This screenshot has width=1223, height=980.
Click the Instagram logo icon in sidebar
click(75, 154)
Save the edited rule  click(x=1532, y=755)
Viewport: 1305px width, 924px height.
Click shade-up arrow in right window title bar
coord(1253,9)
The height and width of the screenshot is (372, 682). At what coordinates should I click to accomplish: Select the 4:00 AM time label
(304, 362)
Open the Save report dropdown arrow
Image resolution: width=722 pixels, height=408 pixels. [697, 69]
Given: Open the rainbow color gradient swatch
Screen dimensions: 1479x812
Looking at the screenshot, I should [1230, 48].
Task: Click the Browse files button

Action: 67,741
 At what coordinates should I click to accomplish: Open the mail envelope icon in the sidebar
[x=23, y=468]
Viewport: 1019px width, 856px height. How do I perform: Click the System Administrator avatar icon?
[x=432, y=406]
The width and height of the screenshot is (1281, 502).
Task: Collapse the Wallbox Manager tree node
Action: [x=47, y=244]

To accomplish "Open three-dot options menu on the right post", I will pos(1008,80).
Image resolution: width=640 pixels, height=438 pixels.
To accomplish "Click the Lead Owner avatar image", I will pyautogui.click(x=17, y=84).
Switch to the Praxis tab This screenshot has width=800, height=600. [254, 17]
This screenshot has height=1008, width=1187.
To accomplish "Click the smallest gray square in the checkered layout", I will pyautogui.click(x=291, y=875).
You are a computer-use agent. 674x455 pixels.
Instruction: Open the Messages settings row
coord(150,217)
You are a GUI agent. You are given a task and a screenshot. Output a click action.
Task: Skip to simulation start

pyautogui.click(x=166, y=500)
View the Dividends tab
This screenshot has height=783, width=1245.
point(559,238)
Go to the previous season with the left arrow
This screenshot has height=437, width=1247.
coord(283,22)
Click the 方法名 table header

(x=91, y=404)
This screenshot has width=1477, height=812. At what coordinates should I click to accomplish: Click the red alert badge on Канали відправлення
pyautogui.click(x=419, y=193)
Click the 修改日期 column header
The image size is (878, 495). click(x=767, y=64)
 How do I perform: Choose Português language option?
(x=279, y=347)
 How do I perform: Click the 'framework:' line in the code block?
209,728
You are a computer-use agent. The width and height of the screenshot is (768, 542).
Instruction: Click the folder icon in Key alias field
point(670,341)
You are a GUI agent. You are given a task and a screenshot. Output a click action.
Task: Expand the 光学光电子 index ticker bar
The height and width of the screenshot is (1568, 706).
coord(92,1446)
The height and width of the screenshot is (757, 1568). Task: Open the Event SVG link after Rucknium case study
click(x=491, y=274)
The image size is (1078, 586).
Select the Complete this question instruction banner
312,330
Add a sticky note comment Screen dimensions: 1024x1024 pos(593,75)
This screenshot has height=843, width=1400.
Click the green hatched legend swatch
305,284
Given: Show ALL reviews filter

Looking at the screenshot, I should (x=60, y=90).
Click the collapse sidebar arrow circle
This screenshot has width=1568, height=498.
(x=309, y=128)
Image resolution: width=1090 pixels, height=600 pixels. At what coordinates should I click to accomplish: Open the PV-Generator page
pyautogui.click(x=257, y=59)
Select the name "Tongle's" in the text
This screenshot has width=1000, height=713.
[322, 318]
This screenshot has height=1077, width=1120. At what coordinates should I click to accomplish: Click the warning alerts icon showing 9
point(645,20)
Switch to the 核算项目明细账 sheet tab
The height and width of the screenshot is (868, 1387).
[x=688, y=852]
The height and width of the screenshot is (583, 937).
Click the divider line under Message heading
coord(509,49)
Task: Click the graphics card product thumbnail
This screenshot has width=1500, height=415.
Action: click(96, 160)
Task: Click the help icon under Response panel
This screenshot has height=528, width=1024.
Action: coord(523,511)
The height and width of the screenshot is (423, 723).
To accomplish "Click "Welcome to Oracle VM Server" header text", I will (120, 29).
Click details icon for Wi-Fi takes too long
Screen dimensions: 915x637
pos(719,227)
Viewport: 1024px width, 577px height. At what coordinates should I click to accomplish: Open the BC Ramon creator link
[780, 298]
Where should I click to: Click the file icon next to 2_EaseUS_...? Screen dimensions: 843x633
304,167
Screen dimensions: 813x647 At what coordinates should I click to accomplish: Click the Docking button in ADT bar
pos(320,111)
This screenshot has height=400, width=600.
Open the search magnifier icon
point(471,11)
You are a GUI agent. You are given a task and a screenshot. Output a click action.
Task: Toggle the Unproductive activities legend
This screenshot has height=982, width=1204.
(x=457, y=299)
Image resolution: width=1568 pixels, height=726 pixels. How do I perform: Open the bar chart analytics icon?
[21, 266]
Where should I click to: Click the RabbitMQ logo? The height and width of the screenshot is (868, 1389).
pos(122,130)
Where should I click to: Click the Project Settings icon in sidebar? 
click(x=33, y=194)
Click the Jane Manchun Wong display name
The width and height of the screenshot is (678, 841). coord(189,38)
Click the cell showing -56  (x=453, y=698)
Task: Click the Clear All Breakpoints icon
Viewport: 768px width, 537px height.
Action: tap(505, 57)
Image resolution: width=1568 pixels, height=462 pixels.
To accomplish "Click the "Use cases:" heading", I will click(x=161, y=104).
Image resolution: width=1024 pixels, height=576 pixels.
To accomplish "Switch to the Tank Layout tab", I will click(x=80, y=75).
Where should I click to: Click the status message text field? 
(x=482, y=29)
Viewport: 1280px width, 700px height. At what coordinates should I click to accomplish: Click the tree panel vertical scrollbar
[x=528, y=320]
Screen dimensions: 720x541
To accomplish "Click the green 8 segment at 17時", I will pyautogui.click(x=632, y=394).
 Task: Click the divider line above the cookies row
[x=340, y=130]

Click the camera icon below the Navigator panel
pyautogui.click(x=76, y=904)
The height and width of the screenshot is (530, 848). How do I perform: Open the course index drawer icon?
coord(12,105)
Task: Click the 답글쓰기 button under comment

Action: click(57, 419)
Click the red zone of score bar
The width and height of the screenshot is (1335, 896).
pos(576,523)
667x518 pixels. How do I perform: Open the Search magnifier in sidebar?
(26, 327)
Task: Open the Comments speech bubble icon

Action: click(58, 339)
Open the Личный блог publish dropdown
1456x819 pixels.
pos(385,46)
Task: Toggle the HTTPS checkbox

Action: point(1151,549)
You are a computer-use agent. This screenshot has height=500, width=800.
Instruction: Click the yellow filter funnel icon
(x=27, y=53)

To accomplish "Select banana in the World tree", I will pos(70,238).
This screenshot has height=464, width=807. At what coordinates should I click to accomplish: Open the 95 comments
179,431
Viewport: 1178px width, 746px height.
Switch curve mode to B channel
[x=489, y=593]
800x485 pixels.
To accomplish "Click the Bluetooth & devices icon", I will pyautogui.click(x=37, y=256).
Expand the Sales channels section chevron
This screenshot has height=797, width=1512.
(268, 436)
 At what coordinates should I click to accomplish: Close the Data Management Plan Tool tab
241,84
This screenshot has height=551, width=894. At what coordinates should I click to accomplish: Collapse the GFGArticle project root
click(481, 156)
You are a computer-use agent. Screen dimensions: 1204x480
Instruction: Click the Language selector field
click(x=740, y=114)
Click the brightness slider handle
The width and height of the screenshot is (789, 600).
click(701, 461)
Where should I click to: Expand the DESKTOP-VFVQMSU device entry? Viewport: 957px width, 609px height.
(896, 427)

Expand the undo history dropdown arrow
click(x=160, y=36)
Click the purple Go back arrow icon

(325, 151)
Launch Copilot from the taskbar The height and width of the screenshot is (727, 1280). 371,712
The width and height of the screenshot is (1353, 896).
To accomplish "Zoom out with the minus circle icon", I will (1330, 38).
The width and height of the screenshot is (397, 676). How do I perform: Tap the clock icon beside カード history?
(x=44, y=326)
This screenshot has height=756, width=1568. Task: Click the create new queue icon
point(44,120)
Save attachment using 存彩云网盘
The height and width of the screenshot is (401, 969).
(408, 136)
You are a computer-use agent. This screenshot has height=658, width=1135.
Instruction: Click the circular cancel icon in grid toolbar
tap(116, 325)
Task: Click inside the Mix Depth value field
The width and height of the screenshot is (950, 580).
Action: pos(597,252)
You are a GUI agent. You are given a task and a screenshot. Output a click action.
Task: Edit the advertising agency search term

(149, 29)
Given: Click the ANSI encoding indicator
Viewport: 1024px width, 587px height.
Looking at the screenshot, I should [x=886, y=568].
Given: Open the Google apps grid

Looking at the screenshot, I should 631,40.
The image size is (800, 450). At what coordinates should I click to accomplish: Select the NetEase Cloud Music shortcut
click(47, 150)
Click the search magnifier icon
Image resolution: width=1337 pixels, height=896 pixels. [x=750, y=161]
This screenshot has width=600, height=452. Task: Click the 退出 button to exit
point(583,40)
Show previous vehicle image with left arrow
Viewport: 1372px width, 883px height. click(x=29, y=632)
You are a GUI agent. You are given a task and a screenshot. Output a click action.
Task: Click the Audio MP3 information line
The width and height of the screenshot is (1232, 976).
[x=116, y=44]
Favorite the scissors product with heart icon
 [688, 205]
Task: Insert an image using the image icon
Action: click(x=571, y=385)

----------------------------------------

### [What you are asked to do]
Copy out the rows again without any change, beginning at the line containing "The height and width of the screenshot is (583, 937)." and ending at the line containing "pos(719,227)", with both of those lines included.

### [Expected answer]
The height and width of the screenshot is (583, 937).
Click the divider line under Message heading
coord(509,49)
Task: Click the graphics card product thumbnail
This screenshot has width=1500, height=415.
Action: click(96, 160)
Task: Click the help icon under Response panel
This screenshot has height=528, width=1024.
Action: coord(523,511)
The height and width of the screenshot is (423, 723).
To accomplish "Click "Welcome to Oracle VM Server" header text", I will (120, 29).
Click details icon for Wi-Fi takes too long
Screen dimensions: 915x637
pos(719,227)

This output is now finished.